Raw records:
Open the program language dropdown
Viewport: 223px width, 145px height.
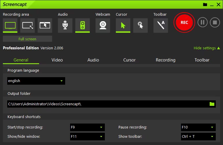[36, 81]
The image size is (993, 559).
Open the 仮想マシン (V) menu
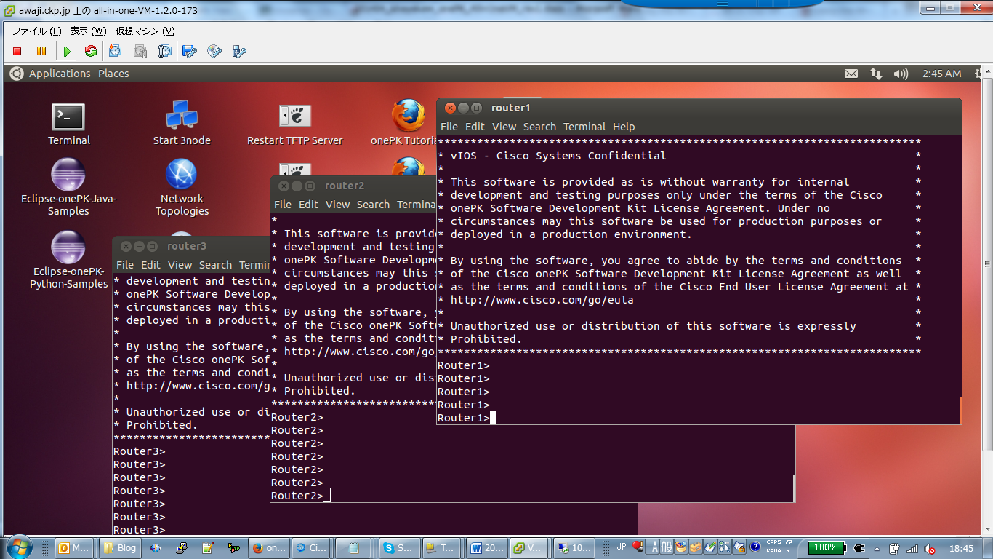click(145, 31)
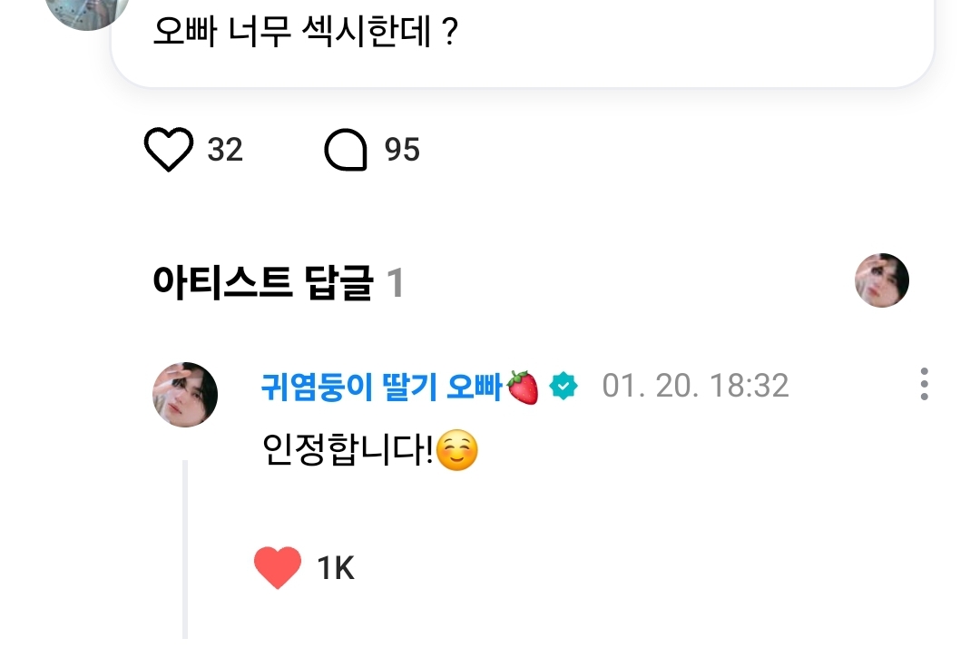Click the 1K likes count on reply
The image size is (980, 648).
coord(335,568)
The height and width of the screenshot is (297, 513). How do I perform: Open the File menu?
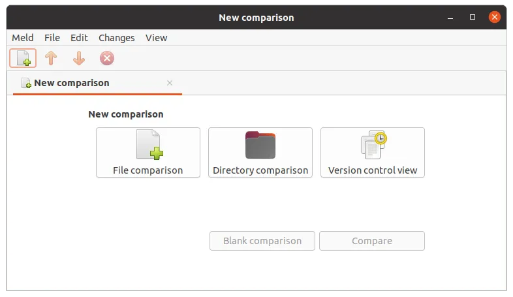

YOUR GOAL: Count the lines in the records above that contain the word "Open". Reply with the number alone.

WRITTEN SOLUTION: 3